In 50 appearances through Sept. 5, Shreve compiled a 1.86 ERA in 53 1/3 innings, permitting 33 hits while walking 27 and striking out 60.
The rest of September was a nightmare, as Shreve surrendered nine runs and 16 hits -- including four homers -- in nine appearances that spanned just five innings, for a 16.20 ERA. Shreve was not surprised when the Yankees left him off the roster for the American League Wild Card Game.
"I think it was just a little bit of fatigue," Shreve said. "I think it was a little bit of, when stuff went wrong, I started changing stuff and not doing the whole, 'Look at the glove and throw strikes and not worry about who's up.' I think that just started to build up on me. It snowballed."

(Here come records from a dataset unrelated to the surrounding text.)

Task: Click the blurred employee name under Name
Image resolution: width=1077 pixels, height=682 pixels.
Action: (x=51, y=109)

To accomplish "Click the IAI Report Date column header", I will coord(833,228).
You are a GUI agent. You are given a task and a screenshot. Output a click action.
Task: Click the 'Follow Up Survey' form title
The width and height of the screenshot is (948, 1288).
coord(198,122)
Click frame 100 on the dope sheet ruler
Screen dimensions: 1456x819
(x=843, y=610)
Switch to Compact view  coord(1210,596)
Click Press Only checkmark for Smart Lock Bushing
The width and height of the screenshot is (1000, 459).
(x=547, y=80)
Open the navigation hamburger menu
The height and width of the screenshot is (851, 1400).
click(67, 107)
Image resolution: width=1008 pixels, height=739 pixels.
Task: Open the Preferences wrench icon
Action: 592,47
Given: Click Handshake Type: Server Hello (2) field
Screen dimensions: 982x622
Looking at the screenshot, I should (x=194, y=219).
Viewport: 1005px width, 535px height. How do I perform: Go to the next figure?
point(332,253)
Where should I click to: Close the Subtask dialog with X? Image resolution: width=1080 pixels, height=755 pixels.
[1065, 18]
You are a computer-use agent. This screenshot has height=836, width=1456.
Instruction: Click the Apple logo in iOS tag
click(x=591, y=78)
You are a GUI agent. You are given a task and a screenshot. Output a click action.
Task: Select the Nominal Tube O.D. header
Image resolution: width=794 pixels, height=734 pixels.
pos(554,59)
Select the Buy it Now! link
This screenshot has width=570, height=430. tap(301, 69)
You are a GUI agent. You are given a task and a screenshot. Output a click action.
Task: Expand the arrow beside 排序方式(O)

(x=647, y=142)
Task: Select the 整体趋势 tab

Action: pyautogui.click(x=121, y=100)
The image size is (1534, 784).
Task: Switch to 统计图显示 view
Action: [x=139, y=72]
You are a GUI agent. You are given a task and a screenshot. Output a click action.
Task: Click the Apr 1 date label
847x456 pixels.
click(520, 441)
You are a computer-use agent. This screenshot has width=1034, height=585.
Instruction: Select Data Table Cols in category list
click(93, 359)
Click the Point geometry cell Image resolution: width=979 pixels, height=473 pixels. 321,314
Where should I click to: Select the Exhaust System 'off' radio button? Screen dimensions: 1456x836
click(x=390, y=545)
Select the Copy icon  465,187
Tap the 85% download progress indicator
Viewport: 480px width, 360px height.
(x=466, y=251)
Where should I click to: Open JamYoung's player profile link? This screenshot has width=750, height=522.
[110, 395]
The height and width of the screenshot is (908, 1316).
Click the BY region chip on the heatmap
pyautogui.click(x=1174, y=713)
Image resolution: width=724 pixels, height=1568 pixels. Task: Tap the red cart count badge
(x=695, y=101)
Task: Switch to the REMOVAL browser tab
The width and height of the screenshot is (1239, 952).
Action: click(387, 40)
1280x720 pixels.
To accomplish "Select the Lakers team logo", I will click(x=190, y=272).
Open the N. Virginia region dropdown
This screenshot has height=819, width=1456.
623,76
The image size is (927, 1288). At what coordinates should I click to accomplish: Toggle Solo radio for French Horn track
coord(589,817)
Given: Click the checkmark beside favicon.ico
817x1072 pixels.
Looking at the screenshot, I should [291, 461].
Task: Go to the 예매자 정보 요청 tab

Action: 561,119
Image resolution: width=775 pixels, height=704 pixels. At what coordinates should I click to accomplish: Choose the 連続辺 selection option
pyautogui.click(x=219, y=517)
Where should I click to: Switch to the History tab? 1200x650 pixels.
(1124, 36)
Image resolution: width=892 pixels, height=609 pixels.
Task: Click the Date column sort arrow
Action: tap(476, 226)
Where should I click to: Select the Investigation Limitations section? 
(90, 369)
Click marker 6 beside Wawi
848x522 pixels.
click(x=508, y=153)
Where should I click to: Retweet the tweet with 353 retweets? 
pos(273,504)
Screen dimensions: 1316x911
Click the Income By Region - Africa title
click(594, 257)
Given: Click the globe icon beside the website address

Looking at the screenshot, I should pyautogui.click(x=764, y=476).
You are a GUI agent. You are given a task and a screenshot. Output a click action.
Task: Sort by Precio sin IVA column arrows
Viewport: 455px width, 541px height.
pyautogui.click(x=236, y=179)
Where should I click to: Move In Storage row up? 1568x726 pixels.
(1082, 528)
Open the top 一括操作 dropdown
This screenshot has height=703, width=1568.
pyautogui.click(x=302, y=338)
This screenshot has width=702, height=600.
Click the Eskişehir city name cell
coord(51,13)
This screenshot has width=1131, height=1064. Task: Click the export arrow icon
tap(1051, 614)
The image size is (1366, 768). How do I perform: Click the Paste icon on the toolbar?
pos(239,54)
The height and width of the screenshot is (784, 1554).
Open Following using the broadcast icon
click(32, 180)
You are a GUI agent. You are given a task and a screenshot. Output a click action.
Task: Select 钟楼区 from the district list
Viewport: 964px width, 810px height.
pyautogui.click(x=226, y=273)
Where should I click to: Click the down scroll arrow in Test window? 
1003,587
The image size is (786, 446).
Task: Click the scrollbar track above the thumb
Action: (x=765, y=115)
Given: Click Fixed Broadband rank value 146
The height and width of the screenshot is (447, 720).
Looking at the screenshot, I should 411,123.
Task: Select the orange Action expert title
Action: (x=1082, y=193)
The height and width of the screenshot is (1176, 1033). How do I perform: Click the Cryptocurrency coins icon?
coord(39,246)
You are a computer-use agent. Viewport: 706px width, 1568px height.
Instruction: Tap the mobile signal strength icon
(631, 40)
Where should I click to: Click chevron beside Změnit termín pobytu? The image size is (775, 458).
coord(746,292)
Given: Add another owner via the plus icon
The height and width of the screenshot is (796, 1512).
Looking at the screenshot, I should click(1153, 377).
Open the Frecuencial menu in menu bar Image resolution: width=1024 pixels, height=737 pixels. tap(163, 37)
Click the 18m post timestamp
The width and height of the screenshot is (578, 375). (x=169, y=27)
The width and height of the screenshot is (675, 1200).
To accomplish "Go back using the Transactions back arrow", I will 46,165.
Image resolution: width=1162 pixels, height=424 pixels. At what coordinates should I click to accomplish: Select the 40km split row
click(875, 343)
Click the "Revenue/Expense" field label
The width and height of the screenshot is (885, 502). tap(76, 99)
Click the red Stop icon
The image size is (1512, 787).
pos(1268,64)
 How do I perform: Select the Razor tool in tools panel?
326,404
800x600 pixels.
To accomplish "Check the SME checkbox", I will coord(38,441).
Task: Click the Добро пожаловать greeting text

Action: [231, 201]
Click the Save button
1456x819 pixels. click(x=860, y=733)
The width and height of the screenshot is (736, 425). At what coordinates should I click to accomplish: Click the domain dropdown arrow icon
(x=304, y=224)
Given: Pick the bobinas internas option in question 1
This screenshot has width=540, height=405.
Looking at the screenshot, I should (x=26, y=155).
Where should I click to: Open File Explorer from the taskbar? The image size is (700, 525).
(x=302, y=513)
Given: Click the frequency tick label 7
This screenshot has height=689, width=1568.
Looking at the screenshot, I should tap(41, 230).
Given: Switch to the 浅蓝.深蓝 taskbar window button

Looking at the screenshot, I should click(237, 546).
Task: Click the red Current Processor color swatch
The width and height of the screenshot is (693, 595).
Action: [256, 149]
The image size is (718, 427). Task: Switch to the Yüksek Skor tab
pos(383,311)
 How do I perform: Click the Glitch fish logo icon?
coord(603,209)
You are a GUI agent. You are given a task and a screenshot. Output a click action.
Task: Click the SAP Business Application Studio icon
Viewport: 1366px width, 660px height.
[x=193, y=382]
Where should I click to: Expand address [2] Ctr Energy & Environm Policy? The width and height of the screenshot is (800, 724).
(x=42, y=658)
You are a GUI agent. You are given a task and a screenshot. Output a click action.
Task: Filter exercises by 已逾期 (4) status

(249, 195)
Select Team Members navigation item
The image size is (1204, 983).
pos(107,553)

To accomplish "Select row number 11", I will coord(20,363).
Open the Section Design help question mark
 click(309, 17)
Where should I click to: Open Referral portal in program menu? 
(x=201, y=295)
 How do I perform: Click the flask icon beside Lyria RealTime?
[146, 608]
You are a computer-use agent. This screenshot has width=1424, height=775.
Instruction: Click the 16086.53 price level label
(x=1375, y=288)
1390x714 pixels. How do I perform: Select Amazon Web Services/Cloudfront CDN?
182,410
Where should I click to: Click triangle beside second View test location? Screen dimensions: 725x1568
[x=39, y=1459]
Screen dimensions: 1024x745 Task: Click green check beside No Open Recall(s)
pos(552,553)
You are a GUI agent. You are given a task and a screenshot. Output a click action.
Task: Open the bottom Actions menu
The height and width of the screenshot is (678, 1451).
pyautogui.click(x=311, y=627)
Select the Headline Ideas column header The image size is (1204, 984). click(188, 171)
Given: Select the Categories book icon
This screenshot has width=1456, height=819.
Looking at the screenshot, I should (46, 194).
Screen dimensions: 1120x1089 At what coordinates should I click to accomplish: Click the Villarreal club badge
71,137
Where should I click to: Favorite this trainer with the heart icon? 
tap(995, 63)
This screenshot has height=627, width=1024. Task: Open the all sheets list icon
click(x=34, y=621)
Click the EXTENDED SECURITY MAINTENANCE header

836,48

Catcher Brian McCann has suggested that Shreve may have been tipping pitches in September, though Girardi and pitching coach Larry Rothschild have downplayed that. Girardi said that he believes fatigue was the reason for the tailspin, and that Shreve looks like he has returned to form.
"I noticed it right away in Spring Training, right away when he was throwing his bullpens," Girardi said. "It looked like the guy that we saw, and it's continued in the games."
Girardi has said that his most important decisions this spring may be filling out the remainder of the bullpen, especially with Chapman suspended until May 9. Shreve seems to be in good position to grab one of those spots, a much more preferable spot than he was in a year ago.
"Honestly, I'm just approaching it to get ready for the season," Shreve said. "It's not my call. It's just something to worry about. I'm coming in like last year just to do my best and get ready for the season."